More efficient / speedier way to do this? 8

keepingbusy · Dec 1, 2008

Hi

We have a process that carries out the following:

There are two tables that store information that has been imported from txt files. One table contains current information (Today) and the other contains previous information (Yesterday).

On a daily basis, new information is imported into the current table and the current tables data is sent to yesterdays table depending on conditions.

These conditions include a match on a unique number (called an SKU number) and also whether or not the price is < the previous one.

We have some code below which does the job perfectly and when you process about 68000 records in the tables, it takes about 30 minutes.

However, when the table increase to over 200,000 we are now talking many hours to process (this is done overnight but not really the best way to do it).

I am looking for some suggestions (not the sollution) on how to speed this up.

To try and simplify things, TODAY stores the SELL price and SKU number, it then looks for it in TPREVIOUS (Yesterdays data) and if it finds a match, deletes the record. Here is what we have so far:

Code:

USE TODAY  && CURRENT / NEW LIST
GO TOP
	
DO WHILE NOT EOF()
  mrecno=0
  mrecno=RECNO()
		
  STORE " "		TO mdelete
  STORE SPACE(15)	TO mcolumn5
  STORE SPACE(16)	TO mcolumn6
  STORE SELL		TO mcolumn5
  STORE SKU		TO mcolumn6
	
* NOW START A SEARCH TO SEE IF TODAY SKU NUMBER
* AND PRICE MATCH THAT OF YESTERDAYS
* IF IT DOES, DELETE IT FROM CURRENT

  USE TPREVIOUS
  GO TOP
		
  LOCATE FOR ALLTRIM(COLUMN5)=ALLTRIM(mcolumn5) ;
    AND ALLTRIM(COLUMN6)=ALLTRIM(mcolumn6)

* IF WE FIND A MATCH IN THE CURRENT TABLE
* THAT WAS IN YESTERDAYS, DELETE IT

  IF FOUND()
    REPLACE DELETEIT WITH "Y"
    STORE "Y" TO mdelete
  ENDI
		
  CLOSE DATABASES
		
  USE TODAY SHARED
  GO mrecno
  IF mdelete="Y"
    REPLACE DELETEIT WITH "Y"
  ENDI
  SKIP
ENDDO

I would appreciate your thoughts on this.

Many thanks

jimstarr · Dec 1, 2008

Very likely the bulk of the time is spent in the LOCATE statement. I'm guessing that you don't have TPREVIOUS indexed on ALLTRIM(COLUMN5)and ALLTRIM(COLUMN6). Create these indexes and you may speed things up drastically.

Jim

Olaf Doschke · Dec 1, 2008

You're opening and closing TPREVIOUS for each record you process. Open your tables ONCE outisde of the loop. Use a scanloop. And yes, use INDEXes.

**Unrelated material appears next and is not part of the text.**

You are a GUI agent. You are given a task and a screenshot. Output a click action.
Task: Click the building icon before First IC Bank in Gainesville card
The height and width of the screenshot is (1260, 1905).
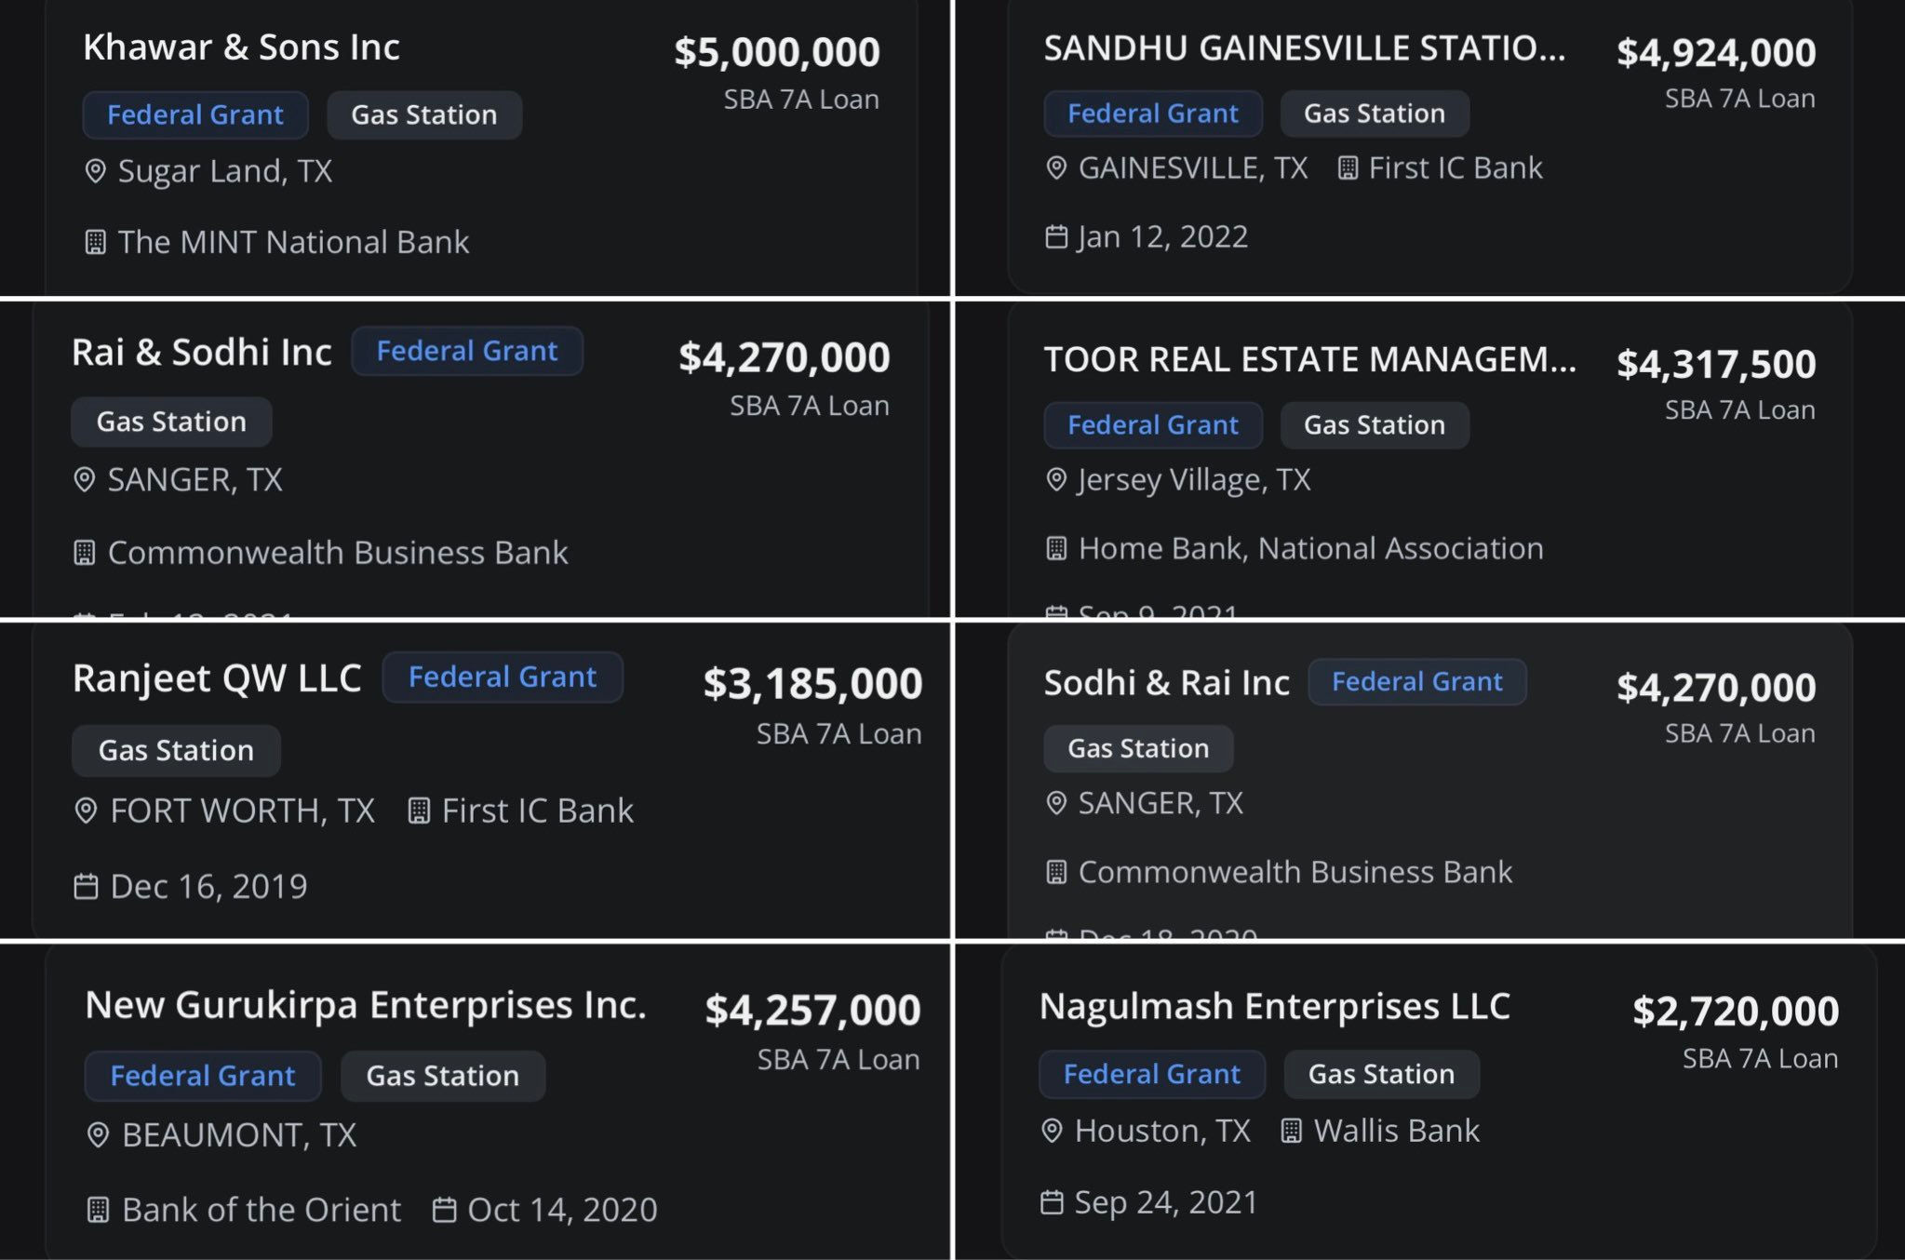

Why do you set mrecno to 0 and right afterward to recno()? same goes to mcolumn5 and 6, those are useless.

You can do without ALLTRIM if column5 is c(15) and column6 is C(16) then the match will be done on the whole string, doing alltrim on both sides will just cost more time than comparing the untrimmed values, as foxpro will read and copy both values twice, once for the trim, once for the comparison.

You can and should index on the simple fields then, not on alltrim(field). Better yet index on column5+column6 then make a RELATION once outside the loop and you would need no locate, no seek, simply by scanning through TODAY the relation will automatically position on a matchin TPREVIOUS and on EOF("TPREVIOUS"), if there is no match. Don't close databases, keep tables open during the processing.

Then I don't understand why you set a column deleteit to Y in *both* TODAY and TPREVIOUS, if you find a match.

Bye, Olaf.

mmerlinn · Dec 1, 2008

[ ]
Using LOCATE on large tables is very slow primarily because every LOCATE always starts at the top of the table. Doing 200000 LOCATEs on a 200000 record table means that the average LOCATE is looking at 100000 records.

I would do something like this:

[tt][blue]
USE TODAY
USE TPREVIOUS
INDEX ON COLUMN5 + COLUMN6

SELECT TODAY && CURRENT / NEW LIST
SCAN

msearch = SELL + SKU

SELECT TPREVIOUS
IF SEEK(msearch)
REPLACE DELETEIT WITH "Y"
ENDIF

SELECT TODAY
IF FOUND()
REPLACE DELETEIT WITH "Y"
ENDIF

ENDSCAN

USE

SELECT TPREVIOUS
USE
[/blue][/tt]

Something like this should speed your processing up by several orders of magnitude.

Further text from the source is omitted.